MSAS Seminar: HT19: Week 7: Continuity in mind: Imagination and migration on India and the Gulf (Thomas Chambers, Brookes)

Conveners: Faisal Devji, Polly O'Hanlon, Kate Sullivan de Estrada, Nayanika Mathur, Mallica Kumbera Landrus and Ali Jan

Speaker: Thomas Chambers (Oxford Brookes University)

In the context of migration between Uttar Pradesh, other areas of India, and the Gulf, this paper explores the role of the imagination in shaping subjective experiences of male Muslim migrants from a woodworking industry in the North Indian city of Saharanpur. Through attending to the dreams, aspirations, and hopes of labour migrants, the paper argues that bridging the material and the imagined is critical to understanding not just patterns of migration, but also the subjective experiences of migrants themselves. Through a descriptive ethnographic account, involving journeys with woodworkers over one and a half years, the paper explores the ways in which migration, its effects, and connections are shaped by the imagination, yet are also simultaneously active in shaping the imagination—a process that is self-perpetuating. Emerging from this, the paper gives attention to continuity at the material, personal, and more emotive levels. This runs counter to research that situates migration as rupturing or change-driving within both the social and the subjective. These continuities play out in complex ways, providing comfort and familiarity, but also enabling the imaginations of migrants to be subverted, co-opted, influenced, and structured to meet the demands of labour markets both domestically and abroad.  

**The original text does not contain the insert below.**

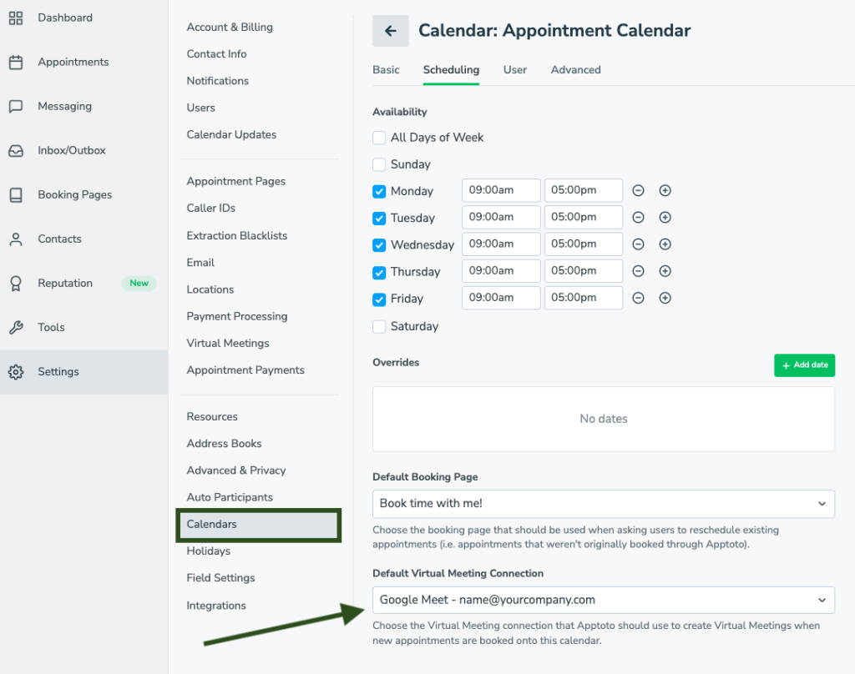Switch to the Advanced tab
The width and height of the screenshot is (855, 674).
[575, 70]
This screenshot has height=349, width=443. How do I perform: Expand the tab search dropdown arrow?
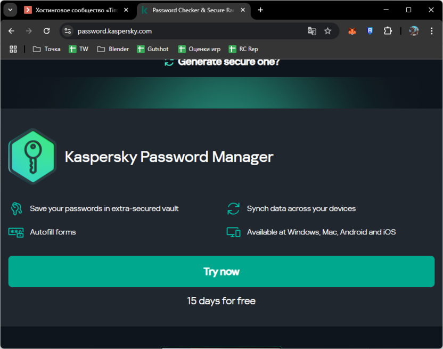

Thomas Chambers is a lecturer in social anthropology at Oxford Brookes University.  Thomas has a PhD in Social Anthropology from the University of Sussex, as well as a Masters in Cross-Cultural Research Methods and a First-Class Honours Degree in International Development.  For the past decade his research has focused on the geographical region of North-West Uttar Pradesh (India) and covers a range of thematic focuses including migration, labour, artisanship, urban space, conviviality, welfare and digitisation.  Thomas’s work emphasises long-term immersive ethnography and descriptive detail.  He has published in a variety of peer-reviewed journals including Modern Asian Studies, the Journal of South Asian Development and Environment & Planning.